Since you asked whether E8 is the "new fractals", it might be worth emphasizing that both mathematicians and physicists have been interested in it for a long time. It plays an important role in string theory, for example. The media has picked up on two stories both related to E8 recently, but this isn't indicative of a trend in the scientific community.
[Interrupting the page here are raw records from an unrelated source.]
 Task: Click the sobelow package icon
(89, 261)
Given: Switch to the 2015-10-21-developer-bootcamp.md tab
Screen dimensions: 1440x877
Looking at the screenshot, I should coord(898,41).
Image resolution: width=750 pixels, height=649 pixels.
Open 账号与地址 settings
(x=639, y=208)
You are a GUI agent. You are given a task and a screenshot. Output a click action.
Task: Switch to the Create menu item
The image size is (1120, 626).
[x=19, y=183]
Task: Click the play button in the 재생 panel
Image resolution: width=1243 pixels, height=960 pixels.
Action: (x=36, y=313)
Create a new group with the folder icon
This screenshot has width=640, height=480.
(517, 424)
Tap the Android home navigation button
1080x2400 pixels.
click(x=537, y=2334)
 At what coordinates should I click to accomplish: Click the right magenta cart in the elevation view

(In particular, contrary to what I've seen written in a few places, the two stories are unrelated except inasmuch as they both involve E8 -- Lisi's proposal has nothing directly to do with the computation of Kazhdan-Lusztig polynomials.)
posted by em at 11:12 AM on November 17, 2007

Trying to answer this question myself, the most concrete occurrence I could find of E8 was that it's related to the symmetry group of the icosahedron. It isn't the same as the symmetry group of the icosahedron, but it's the "root system" of that group. Attempting to understand what a root system of a group is has been beyond me so far.
posted by hattifattener at 12:56 PM on November 17, 2007

Response by poster: Thanks, everyone, for the answers so far. Wolfdog, you've given me plenty of reading for a cold winter night - I just hope I can understand some of it. I have a PhD and I earn my living as a scientist, but sometimes MeFi makes me feel really dumb.

And unSane, you're a screenwriter according to your profile - what are you doing in this thread? Are you some kind of deeply closeted math geek? People like you make me feel really dumb.

Anyway, keep the replies coming! I'm a glutton for feeling really dumb.